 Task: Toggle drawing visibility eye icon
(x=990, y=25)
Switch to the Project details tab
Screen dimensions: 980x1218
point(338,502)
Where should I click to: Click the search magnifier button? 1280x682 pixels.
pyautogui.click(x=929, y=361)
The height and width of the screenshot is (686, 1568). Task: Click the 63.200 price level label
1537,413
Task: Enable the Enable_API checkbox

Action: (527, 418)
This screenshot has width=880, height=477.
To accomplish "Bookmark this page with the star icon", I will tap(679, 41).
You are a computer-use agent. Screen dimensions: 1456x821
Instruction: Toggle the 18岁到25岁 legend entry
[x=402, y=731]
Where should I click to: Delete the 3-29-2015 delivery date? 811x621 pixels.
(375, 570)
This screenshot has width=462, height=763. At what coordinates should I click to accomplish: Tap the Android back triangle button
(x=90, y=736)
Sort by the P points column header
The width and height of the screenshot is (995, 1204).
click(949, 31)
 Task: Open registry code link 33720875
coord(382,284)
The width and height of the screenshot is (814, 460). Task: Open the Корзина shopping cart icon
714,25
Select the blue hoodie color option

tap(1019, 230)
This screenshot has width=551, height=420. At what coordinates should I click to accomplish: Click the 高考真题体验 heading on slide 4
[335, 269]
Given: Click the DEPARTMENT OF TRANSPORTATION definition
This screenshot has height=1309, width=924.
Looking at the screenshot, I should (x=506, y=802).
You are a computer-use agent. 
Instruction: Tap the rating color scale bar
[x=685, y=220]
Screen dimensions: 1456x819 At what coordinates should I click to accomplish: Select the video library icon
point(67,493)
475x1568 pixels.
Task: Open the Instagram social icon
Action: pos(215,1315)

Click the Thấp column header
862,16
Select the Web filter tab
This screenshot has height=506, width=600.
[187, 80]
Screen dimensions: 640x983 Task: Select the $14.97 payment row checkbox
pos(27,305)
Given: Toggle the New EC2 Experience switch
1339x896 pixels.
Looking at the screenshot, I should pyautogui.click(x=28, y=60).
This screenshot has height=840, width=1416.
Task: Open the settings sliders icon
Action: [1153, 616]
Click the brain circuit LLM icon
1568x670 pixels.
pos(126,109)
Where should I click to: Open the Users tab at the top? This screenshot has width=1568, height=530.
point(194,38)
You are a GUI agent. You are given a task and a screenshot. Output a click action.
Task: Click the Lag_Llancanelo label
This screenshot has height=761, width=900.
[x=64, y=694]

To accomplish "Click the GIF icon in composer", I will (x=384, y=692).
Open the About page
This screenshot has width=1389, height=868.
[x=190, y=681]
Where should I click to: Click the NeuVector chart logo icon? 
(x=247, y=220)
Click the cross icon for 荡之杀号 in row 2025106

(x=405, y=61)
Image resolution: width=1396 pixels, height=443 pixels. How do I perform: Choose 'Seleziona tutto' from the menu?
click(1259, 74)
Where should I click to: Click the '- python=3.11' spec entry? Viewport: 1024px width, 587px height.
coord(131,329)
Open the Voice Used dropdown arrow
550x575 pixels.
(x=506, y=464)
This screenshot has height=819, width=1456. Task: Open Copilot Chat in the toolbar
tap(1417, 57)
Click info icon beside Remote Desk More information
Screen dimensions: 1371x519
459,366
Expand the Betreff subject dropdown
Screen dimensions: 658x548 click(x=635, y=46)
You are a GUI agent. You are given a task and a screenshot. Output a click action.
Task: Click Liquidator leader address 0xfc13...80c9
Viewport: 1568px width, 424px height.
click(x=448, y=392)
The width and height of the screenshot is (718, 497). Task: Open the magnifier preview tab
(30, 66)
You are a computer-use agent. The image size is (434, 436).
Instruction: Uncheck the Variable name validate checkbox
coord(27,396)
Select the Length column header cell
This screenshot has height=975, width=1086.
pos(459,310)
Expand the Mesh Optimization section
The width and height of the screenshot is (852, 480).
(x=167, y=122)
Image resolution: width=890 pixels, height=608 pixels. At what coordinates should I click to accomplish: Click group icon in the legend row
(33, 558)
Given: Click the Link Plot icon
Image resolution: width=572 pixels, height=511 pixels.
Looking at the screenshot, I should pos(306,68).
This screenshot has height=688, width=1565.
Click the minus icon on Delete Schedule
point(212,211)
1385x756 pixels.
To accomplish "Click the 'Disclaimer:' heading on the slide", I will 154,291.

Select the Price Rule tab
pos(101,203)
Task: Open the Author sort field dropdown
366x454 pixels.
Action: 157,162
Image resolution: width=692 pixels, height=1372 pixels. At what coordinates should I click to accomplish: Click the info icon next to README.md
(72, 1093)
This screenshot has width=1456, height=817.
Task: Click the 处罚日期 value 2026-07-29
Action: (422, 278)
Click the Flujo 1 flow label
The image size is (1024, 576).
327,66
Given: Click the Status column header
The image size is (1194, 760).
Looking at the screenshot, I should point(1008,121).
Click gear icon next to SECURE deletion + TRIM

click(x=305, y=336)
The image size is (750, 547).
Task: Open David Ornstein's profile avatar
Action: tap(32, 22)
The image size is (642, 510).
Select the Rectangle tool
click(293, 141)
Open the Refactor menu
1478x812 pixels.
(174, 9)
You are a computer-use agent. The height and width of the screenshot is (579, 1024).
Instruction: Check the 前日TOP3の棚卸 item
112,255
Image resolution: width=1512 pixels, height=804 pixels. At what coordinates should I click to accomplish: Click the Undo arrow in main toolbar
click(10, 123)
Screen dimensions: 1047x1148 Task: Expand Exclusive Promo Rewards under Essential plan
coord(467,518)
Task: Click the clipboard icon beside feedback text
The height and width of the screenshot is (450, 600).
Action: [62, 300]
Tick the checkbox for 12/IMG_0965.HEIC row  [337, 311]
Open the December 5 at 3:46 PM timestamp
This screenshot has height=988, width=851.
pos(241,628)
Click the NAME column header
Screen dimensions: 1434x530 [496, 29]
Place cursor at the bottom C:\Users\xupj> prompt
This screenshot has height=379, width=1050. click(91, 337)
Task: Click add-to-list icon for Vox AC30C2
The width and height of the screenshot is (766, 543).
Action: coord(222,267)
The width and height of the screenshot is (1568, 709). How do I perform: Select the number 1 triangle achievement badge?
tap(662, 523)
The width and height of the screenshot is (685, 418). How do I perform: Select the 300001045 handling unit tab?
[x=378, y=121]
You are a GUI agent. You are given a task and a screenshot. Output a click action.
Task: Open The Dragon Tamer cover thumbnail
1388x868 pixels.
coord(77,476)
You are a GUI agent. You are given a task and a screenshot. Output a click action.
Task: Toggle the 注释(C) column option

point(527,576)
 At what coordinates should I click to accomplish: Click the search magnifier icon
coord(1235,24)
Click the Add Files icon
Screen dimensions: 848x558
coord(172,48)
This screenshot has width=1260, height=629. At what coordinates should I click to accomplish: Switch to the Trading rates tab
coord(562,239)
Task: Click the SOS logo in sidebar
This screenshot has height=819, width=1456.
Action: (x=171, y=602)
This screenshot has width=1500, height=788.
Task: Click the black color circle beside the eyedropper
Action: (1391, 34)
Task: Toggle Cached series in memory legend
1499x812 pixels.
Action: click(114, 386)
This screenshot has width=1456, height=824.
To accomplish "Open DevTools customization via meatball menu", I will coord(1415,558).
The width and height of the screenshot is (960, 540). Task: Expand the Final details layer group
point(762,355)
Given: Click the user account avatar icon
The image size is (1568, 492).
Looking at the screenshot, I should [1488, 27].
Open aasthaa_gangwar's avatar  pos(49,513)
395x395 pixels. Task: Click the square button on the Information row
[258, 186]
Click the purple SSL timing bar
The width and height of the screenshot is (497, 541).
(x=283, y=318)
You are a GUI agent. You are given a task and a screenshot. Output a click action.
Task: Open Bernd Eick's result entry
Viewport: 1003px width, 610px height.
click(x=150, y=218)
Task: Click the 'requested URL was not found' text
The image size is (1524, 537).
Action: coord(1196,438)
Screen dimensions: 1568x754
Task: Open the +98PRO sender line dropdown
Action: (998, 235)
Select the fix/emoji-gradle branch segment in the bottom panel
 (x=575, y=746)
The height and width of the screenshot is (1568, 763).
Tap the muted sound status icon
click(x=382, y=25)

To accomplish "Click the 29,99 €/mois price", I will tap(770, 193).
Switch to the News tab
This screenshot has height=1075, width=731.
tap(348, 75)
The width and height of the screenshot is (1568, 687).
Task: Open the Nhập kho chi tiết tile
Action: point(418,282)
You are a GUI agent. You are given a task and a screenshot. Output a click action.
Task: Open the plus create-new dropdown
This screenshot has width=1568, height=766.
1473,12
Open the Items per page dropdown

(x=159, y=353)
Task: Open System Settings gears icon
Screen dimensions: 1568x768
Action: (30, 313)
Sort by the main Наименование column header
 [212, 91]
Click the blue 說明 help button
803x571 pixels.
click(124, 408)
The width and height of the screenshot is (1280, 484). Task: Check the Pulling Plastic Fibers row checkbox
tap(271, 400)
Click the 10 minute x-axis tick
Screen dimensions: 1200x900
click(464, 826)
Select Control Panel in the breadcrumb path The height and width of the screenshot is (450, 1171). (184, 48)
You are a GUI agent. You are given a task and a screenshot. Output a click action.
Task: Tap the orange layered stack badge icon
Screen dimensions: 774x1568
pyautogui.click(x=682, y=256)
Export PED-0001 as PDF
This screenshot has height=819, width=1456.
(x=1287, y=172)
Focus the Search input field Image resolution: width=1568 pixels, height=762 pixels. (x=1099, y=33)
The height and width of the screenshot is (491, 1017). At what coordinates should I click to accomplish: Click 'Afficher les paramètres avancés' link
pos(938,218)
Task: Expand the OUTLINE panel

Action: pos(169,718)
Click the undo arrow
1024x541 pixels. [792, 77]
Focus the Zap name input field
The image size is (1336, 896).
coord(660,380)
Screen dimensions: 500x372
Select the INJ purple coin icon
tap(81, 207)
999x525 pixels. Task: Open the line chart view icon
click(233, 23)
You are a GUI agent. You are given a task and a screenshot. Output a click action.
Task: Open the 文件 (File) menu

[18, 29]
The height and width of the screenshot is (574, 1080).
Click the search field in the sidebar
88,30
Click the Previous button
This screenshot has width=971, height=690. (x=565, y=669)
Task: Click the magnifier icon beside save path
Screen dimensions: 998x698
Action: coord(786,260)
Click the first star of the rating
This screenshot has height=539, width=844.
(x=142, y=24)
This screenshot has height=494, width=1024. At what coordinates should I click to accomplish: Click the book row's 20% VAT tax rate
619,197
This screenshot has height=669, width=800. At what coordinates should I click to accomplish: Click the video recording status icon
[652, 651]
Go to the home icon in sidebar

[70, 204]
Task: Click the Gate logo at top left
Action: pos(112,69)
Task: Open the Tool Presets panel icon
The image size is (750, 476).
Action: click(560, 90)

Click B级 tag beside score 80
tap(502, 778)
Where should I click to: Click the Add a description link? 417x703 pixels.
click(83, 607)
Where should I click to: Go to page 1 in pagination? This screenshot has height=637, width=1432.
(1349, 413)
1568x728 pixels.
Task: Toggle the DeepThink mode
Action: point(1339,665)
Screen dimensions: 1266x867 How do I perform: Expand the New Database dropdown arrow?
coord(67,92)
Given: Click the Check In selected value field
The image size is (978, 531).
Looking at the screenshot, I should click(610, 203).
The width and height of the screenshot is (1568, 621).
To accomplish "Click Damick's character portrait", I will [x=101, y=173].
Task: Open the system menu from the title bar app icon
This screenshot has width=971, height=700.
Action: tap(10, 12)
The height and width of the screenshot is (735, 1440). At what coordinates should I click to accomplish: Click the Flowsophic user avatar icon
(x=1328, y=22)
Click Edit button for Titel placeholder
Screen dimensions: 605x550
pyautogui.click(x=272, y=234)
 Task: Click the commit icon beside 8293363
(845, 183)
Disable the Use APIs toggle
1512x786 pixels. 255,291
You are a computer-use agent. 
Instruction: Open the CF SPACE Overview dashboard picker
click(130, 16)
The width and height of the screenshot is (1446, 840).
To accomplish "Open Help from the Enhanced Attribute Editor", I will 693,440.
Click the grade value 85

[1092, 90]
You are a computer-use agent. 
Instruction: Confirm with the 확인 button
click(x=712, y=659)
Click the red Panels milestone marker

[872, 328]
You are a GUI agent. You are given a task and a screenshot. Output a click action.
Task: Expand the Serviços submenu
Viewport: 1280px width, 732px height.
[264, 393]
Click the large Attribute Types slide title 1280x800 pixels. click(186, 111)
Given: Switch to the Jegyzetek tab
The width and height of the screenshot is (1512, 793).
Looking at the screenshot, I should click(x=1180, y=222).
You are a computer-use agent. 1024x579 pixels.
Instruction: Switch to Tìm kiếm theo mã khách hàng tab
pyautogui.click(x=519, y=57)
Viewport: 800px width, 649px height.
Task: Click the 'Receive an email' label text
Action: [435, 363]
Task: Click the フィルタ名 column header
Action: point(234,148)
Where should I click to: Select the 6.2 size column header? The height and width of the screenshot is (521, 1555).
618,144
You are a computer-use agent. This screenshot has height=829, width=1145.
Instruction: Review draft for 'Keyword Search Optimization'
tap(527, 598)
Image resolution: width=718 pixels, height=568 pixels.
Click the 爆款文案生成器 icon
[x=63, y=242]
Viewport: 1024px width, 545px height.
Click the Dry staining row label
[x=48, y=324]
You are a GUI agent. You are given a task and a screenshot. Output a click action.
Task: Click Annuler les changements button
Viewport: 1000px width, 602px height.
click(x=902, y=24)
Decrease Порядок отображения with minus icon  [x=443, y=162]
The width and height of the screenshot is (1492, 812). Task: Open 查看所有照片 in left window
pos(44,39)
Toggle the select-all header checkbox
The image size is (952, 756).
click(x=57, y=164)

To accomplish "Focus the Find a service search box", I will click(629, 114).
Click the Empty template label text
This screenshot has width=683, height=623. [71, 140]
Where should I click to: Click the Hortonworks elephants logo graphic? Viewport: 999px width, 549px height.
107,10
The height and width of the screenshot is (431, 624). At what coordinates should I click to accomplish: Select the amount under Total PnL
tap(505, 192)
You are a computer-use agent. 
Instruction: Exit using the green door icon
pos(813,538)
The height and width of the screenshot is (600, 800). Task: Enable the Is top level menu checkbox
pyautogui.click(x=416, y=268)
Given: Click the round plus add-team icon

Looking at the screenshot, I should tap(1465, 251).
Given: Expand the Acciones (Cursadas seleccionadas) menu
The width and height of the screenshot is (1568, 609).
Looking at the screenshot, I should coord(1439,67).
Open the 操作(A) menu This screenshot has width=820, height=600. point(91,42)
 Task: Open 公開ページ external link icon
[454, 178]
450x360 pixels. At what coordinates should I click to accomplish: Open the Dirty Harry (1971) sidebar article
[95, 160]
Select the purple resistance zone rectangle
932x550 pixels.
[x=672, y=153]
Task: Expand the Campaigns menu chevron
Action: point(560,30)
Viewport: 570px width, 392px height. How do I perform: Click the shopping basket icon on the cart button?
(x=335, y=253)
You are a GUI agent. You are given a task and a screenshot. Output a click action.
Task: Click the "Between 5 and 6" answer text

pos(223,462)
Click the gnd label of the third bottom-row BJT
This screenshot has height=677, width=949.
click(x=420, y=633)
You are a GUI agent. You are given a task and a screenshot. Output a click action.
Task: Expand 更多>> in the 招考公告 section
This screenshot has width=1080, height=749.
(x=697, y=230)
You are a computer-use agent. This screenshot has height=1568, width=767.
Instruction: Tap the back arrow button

* TASK
Copy out the records above word for word, everything from the line containing "will tap(770, 193)." down to the line containing "(x=159, y=353)", both of those lines included.

* TASK OUTPUT
To accomplish "Click the 29,99 €/mois price", I will tap(770, 193).
Switch to the News tab
This screenshot has height=1075, width=731.
tap(348, 75)
The width and height of the screenshot is (1568, 687).
Task: Open the Nhập kho chi tiết tile
Action: point(418,282)
You are a GUI agent. You are given a task and a screenshot. Output a click action.
Task: Open the plus create-new dropdown
This screenshot has width=1568, height=766.
1473,12
Open the Items per page dropdown

(x=159, y=353)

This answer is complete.